As a Native person rightfully commented on a recent column by Professor David Wilkins: "There are no easy answers but I believe academia deserves as much of the blame as anyone for not facing this reality and attacking it head on."
With disenrollment having run rampant throughout California since the mid-2000s, that blame is rightly owed to lawyers and academics in the UC System, and to attorneys in general, for not doing enough---perhaps no doing anything---to prevent the epidemic from spreading.

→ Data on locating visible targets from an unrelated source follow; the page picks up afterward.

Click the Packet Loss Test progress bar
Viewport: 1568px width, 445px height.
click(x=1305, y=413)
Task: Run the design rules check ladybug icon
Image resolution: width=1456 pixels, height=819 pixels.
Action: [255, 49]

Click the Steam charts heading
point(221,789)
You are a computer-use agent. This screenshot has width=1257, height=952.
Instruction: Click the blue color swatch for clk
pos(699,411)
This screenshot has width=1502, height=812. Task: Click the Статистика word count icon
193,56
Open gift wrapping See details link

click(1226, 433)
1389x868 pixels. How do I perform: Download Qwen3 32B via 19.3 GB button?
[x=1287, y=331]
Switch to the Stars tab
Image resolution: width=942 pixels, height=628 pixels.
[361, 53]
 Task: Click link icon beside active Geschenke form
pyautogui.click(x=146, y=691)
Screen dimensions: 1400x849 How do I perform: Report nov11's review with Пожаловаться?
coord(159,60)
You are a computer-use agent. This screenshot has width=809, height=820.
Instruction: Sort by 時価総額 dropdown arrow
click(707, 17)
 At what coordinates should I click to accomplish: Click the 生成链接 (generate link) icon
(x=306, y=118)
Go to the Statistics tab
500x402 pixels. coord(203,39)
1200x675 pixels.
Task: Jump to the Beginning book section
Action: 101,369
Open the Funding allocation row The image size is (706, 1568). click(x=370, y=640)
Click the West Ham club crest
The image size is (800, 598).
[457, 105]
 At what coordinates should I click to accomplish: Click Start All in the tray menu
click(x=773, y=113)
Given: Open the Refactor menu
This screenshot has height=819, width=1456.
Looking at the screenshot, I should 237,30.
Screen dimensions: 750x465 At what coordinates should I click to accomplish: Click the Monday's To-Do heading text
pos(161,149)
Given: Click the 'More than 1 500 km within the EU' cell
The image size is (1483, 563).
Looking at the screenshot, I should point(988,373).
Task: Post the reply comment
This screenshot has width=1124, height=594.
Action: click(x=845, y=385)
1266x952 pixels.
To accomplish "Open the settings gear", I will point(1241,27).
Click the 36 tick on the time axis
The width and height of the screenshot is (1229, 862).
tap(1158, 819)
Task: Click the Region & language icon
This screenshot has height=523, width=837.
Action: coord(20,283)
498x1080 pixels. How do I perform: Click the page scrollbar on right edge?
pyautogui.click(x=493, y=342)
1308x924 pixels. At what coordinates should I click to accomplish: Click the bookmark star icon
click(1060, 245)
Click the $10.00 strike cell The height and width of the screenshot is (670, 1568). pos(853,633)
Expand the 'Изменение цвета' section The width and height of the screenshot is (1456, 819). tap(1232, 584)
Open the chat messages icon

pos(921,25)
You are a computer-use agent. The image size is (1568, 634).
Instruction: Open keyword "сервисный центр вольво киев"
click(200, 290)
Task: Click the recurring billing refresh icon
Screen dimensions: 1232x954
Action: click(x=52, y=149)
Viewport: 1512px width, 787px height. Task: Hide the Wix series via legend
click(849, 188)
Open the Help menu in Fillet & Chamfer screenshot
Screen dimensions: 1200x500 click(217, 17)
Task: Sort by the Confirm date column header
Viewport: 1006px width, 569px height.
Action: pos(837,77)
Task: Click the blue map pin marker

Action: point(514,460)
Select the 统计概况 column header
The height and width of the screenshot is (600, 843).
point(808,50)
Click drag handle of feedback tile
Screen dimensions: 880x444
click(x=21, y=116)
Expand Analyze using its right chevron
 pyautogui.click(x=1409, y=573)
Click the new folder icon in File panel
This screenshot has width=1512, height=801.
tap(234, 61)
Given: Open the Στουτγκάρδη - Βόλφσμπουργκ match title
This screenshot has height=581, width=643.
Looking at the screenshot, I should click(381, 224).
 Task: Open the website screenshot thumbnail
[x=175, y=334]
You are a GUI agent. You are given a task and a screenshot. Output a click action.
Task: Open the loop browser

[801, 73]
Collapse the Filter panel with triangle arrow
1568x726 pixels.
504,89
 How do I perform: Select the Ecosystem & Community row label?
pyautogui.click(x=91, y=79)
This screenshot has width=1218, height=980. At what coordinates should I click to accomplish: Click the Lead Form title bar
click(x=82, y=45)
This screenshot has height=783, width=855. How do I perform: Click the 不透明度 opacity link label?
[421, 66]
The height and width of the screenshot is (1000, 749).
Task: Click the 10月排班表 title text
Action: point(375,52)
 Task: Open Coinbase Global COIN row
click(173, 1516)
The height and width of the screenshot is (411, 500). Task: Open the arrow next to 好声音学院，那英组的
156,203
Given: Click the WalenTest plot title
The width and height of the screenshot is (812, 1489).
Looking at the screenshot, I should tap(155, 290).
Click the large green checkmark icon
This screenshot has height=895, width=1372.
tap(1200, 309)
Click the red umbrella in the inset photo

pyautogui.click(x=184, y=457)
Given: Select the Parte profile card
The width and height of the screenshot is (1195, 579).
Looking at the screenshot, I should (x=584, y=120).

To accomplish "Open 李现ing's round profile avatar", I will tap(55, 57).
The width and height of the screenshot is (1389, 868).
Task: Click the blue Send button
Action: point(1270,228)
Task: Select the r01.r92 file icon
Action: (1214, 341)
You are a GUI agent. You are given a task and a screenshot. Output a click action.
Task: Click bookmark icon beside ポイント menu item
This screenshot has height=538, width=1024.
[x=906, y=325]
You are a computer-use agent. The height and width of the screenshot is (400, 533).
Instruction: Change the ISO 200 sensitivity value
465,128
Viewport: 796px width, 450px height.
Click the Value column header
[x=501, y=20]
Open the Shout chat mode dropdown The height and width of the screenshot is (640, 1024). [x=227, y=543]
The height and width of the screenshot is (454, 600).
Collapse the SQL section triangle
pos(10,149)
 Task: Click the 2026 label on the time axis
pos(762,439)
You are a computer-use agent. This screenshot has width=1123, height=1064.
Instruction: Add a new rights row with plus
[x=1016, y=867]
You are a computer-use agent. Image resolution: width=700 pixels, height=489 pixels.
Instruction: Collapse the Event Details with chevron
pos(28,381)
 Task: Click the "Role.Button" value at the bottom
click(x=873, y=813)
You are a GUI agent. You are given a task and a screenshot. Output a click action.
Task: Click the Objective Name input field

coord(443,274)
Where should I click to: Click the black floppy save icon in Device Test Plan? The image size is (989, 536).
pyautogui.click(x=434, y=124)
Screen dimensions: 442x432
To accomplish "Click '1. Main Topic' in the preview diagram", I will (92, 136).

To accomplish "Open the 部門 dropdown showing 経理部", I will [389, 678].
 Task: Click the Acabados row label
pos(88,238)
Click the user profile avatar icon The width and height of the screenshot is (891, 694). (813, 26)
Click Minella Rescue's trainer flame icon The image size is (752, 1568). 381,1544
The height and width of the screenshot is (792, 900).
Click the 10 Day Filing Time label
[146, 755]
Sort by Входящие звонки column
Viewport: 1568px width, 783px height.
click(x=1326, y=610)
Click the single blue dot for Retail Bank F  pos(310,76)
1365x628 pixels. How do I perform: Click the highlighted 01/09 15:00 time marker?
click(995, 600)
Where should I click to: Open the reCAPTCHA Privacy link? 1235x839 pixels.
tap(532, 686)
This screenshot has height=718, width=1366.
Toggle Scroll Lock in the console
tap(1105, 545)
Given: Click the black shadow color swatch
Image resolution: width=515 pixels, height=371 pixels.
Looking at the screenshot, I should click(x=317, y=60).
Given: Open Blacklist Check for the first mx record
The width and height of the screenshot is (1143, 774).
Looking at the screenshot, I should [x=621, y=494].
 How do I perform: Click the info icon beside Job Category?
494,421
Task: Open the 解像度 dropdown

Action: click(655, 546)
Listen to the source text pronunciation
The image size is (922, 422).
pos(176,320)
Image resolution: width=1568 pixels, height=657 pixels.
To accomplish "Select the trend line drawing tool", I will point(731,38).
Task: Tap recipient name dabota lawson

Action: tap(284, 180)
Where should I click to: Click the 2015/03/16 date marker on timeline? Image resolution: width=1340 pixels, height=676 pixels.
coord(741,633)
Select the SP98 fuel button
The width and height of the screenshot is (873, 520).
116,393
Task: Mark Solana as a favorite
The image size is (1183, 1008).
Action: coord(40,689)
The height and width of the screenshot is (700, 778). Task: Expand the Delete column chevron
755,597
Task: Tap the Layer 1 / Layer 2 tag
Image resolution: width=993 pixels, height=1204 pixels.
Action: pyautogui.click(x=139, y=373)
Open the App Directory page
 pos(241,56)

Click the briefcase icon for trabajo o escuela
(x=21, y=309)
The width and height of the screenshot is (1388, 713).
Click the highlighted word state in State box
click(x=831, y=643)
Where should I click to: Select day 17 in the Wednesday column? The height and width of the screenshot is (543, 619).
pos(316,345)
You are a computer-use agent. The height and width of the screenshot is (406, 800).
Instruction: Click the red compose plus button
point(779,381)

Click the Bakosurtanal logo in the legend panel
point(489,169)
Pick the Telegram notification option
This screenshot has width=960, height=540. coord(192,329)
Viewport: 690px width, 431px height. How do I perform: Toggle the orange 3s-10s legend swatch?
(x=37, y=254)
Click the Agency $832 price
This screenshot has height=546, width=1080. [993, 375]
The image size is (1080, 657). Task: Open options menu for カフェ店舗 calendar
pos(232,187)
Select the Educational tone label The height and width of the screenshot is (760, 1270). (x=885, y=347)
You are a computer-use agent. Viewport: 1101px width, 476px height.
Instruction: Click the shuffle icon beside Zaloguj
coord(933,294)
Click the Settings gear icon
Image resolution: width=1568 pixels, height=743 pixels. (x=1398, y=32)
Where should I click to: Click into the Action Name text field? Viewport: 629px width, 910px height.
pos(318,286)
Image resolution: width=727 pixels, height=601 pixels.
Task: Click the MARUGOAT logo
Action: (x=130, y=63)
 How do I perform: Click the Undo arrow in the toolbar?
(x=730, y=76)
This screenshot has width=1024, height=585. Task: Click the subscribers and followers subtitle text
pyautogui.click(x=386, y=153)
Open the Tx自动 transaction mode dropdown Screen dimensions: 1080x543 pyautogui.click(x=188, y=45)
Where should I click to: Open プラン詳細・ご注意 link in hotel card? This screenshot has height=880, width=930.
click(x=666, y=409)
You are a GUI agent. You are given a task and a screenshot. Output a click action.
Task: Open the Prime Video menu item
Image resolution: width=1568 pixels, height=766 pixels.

In fact, as Professor Wilkins concludes in his seminal book on disenrollment, Dismembered, some lawyers have actually helped spread the epidemic: "there is evidence that some attorneys have prolonged or even fomented conflict to gain more resources for themselves and their law firms."
But with every dialogue about the subject---whether a speaker believes disenrollment is the prerogative of tribal politicians, or is antithetical to tribalism---there is hope. Silence in too many realms has greatly contributed to the epidemic. Public discourse will help cure it.
Gabriel S. Galanda is the managing lawyer of Galanda Broadman, PLLC, in Seattle. Gabe is a descendant of the Nomlaki and Concow Tribes, belonging to the Round Valley Indian Tribes of Northern California.